## Begin

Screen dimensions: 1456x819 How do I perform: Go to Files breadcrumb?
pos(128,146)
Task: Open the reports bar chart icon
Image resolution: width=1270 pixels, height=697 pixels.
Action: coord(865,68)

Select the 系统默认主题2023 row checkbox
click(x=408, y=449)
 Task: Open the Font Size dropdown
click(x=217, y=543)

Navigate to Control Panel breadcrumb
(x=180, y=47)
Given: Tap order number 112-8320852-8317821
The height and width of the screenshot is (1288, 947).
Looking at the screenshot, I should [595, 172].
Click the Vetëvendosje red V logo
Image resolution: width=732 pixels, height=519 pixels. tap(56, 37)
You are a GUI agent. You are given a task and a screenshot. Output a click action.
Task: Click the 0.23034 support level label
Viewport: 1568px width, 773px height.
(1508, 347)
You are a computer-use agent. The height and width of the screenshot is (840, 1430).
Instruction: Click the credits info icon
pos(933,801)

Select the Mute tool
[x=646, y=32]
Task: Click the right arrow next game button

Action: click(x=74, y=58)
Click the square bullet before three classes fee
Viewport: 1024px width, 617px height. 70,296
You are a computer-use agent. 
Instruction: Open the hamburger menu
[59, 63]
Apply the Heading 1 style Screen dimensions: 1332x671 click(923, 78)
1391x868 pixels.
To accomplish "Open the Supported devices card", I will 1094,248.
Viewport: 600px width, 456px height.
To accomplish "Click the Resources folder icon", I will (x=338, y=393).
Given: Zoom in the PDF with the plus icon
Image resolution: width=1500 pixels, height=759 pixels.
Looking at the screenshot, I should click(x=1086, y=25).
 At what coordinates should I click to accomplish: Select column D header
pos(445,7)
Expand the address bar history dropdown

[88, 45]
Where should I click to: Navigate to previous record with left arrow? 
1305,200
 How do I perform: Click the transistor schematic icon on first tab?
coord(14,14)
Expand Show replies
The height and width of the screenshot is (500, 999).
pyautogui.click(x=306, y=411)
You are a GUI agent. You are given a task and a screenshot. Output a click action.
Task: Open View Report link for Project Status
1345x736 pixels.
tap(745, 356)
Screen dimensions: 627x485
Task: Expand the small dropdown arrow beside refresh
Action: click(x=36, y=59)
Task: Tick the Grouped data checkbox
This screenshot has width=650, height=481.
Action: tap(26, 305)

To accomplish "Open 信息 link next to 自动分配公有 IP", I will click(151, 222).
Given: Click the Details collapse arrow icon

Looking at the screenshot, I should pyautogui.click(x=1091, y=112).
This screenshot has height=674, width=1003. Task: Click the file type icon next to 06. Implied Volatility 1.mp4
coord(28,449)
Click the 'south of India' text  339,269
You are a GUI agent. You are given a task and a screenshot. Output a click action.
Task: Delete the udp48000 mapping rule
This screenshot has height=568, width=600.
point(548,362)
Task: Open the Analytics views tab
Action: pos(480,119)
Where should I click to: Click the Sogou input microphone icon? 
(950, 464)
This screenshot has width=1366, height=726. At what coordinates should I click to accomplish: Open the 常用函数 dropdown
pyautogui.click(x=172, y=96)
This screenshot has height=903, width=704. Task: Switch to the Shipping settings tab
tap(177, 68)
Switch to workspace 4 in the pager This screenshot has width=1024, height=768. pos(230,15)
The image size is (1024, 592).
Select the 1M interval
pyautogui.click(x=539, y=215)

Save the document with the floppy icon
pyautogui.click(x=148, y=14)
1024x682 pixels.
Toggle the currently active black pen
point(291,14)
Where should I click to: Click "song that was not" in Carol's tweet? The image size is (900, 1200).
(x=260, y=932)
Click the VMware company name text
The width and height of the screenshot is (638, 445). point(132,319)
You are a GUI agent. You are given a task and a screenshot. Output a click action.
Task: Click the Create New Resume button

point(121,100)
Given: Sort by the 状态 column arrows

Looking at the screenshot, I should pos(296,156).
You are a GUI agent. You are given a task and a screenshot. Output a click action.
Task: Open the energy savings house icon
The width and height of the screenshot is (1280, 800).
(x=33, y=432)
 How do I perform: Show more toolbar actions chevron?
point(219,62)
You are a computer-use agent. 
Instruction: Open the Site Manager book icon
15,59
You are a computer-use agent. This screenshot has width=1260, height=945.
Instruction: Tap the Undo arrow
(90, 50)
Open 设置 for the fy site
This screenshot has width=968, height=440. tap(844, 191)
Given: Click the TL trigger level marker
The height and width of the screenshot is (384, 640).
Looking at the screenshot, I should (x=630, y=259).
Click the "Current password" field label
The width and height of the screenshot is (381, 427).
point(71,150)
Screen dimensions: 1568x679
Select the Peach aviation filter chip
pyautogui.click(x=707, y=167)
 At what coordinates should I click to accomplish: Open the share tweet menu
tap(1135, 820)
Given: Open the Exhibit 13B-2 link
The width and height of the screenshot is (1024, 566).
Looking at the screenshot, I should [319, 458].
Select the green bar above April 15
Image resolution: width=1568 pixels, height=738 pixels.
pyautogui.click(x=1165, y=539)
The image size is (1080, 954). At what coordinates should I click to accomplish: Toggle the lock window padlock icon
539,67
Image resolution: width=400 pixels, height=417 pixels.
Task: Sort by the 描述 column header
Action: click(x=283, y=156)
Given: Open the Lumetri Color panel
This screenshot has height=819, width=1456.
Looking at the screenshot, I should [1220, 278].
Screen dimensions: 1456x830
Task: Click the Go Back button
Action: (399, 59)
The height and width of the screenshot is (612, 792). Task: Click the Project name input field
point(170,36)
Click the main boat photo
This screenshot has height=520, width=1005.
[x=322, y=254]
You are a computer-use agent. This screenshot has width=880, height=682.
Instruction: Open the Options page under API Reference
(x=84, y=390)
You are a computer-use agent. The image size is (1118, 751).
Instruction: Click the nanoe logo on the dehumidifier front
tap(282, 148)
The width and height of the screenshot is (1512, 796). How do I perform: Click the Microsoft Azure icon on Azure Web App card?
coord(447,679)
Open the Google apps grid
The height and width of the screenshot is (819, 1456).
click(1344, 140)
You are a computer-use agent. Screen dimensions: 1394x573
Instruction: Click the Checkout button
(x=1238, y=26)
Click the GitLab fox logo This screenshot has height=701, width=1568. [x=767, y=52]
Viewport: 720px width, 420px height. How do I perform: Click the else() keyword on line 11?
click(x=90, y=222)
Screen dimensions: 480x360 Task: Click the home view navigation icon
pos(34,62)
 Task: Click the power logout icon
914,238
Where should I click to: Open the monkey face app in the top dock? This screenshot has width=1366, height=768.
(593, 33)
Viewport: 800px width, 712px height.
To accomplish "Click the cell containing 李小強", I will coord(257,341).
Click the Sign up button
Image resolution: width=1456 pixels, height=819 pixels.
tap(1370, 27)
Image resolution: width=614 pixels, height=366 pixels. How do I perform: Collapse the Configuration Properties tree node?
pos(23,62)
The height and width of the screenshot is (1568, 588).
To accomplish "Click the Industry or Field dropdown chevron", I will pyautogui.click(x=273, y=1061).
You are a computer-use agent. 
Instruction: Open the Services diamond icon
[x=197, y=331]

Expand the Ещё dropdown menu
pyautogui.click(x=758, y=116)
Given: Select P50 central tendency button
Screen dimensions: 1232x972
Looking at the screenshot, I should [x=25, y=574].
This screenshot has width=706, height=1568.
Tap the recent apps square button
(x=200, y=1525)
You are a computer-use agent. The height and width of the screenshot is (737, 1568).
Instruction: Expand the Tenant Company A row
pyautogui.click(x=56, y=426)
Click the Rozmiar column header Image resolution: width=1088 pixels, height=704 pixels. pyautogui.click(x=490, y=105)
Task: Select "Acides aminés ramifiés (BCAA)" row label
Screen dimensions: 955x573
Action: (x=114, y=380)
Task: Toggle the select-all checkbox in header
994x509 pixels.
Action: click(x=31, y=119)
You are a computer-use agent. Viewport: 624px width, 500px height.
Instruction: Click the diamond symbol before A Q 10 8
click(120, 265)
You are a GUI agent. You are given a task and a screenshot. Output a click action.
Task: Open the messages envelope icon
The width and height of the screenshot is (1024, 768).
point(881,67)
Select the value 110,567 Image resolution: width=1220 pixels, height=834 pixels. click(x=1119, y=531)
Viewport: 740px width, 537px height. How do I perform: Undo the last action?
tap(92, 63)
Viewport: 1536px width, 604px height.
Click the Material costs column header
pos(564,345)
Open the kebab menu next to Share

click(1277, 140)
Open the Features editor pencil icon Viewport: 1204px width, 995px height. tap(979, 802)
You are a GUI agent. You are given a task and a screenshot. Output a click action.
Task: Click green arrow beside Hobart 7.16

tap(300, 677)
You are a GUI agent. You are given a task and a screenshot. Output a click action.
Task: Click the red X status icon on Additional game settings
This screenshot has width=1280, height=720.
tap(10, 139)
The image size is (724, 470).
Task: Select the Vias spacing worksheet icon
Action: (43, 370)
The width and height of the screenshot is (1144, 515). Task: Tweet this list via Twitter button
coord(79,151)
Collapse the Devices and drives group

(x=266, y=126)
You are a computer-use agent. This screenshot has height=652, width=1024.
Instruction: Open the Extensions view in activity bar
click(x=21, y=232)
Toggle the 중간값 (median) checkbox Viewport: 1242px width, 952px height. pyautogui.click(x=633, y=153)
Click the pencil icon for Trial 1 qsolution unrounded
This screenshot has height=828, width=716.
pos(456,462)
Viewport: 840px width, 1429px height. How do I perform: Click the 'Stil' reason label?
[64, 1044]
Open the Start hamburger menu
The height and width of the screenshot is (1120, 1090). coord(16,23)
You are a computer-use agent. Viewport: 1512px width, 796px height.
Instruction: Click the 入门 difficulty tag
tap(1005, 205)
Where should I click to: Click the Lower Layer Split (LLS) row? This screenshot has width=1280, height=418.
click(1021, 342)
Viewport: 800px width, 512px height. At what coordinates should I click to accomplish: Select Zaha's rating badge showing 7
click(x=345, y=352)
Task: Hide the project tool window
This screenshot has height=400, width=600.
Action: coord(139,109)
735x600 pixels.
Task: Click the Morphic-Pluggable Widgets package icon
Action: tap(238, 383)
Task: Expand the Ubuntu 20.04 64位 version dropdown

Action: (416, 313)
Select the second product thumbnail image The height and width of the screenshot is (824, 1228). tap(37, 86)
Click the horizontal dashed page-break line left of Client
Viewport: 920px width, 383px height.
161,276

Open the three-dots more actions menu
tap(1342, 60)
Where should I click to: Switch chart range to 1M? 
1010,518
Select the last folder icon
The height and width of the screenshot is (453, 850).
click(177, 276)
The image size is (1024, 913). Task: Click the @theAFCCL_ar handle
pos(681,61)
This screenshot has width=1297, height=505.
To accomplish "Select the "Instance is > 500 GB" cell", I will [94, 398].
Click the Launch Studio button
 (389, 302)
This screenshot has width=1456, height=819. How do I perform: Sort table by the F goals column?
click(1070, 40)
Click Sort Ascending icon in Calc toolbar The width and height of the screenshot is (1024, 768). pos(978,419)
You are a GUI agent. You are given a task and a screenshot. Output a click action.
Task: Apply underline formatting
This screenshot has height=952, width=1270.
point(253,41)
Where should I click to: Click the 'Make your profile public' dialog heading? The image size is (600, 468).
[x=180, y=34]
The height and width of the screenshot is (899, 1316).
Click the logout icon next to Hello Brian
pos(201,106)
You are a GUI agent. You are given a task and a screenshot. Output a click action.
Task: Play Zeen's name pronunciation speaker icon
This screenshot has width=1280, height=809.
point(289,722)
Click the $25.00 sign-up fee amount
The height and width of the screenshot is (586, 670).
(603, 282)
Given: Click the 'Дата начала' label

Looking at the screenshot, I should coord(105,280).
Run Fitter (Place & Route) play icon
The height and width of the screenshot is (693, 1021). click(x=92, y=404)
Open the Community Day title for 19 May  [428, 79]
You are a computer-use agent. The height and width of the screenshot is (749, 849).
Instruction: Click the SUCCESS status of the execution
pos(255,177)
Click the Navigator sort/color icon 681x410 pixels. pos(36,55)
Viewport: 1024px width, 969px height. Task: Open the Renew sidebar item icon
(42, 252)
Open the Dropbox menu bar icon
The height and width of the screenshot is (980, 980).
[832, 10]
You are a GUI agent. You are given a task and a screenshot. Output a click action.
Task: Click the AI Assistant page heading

## End

## Exercise instructions
Return the lines starting with the one that contains "Collapse the Devices and drives group" and going on through the one that contains "tap(1005, 205)", reproduced character for character.

## Answer to this task
Collapse the Devices and drives group

(x=266, y=126)
You are a computer-use agent. This screenshot has height=652, width=1024.
Instruction: Open the Extensions view in activity bar
click(x=21, y=232)
Toggle the 중간값 (median) checkbox Viewport: 1242px width, 952px height. pyautogui.click(x=633, y=153)
Click the pencil icon for Trial 1 qsolution unrounded
This screenshot has height=828, width=716.
pos(456,462)
Viewport: 840px width, 1429px height. How do I perform: Click the 'Stil' reason label?
[64, 1044]
Open the Start hamburger menu
The height and width of the screenshot is (1120, 1090). coord(16,23)
You are a computer-use agent. Viewport: 1512px width, 796px height.
Instruction: Click the 入门 difficulty tag
tap(1005, 205)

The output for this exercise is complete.